Entries supplied:
----

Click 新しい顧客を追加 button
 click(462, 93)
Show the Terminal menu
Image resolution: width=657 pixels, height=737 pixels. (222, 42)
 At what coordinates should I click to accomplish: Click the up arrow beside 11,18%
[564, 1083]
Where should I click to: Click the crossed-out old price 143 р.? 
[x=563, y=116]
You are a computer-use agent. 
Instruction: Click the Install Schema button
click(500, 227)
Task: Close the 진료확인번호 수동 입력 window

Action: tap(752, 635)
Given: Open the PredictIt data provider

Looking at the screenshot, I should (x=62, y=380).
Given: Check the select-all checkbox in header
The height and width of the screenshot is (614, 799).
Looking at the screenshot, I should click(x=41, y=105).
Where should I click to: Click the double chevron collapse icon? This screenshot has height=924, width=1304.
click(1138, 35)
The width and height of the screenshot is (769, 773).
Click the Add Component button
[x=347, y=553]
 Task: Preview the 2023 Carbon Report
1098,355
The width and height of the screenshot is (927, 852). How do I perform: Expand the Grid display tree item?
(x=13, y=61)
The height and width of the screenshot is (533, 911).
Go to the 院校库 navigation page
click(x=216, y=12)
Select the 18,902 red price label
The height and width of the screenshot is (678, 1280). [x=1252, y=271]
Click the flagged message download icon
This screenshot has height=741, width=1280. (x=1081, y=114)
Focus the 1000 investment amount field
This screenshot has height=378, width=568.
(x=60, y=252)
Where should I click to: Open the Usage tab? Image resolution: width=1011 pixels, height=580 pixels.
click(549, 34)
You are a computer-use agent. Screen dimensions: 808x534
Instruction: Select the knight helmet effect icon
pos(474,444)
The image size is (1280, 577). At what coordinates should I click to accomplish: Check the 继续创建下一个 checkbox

----

Exercise objective: Only these lines should appear in the reply: the one containing "Instruction: Click the Install Schema button", the last line of the data, and all lines between them, each copied exactly.

Result of the exercise:
Instruction: Click the Install Schema button
click(500, 227)
Task: Close the 진료확인번호 수동 입력 window

Action: tap(752, 635)
Given: Open the PredictIt data provider

Looking at the screenshot, I should (x=62, y=380).
Given: Check the select-all checkbox in header
The height and width of the screenshot is (614, 799).
Looking at the screenshot, I should click(x=41, y=105).
Where should I click to: Click the double chevron collapse icon? This screenshot has height=924, width=1304.
click(1138, 35)
The width and height of the screenshot is (769, 773).
Click the Add Component button
[x=347, y=553]
 Task: Preview the 2023 Carbon Report
1098,355
The width and height of the screenshot is (927, 852). How do I perform: Expand the Grid display tree item?
(x=13, y=61)
The height and width of the screenshot is (533, 911).
Go to the 院校库 navigation page
click(x=216, y=12)
Select the 18,902 red price label
The height and width of the screenshot is (678, 1280). [x=1252, y=271]
Click the flagged message download icon
This screenshot has height=741, width=1280. (x=1081, y=114)
Focus the 1000 investment amount field
This screenshot has height=378, width=568.
(x=60, y=252)
Where should I click to: Open the Usage tab? Image resolution: width=1011 pixels, height=580 pixels.
click(549, 34)
You are a computer-use agent. Screen dimensions: 808x534
Instruction: Select the knight helmet effect icon
pos(474,444)
The image size is (1280, 577). At what coordinates should I click to accomplish: Check the 继续创建下一个 checkbox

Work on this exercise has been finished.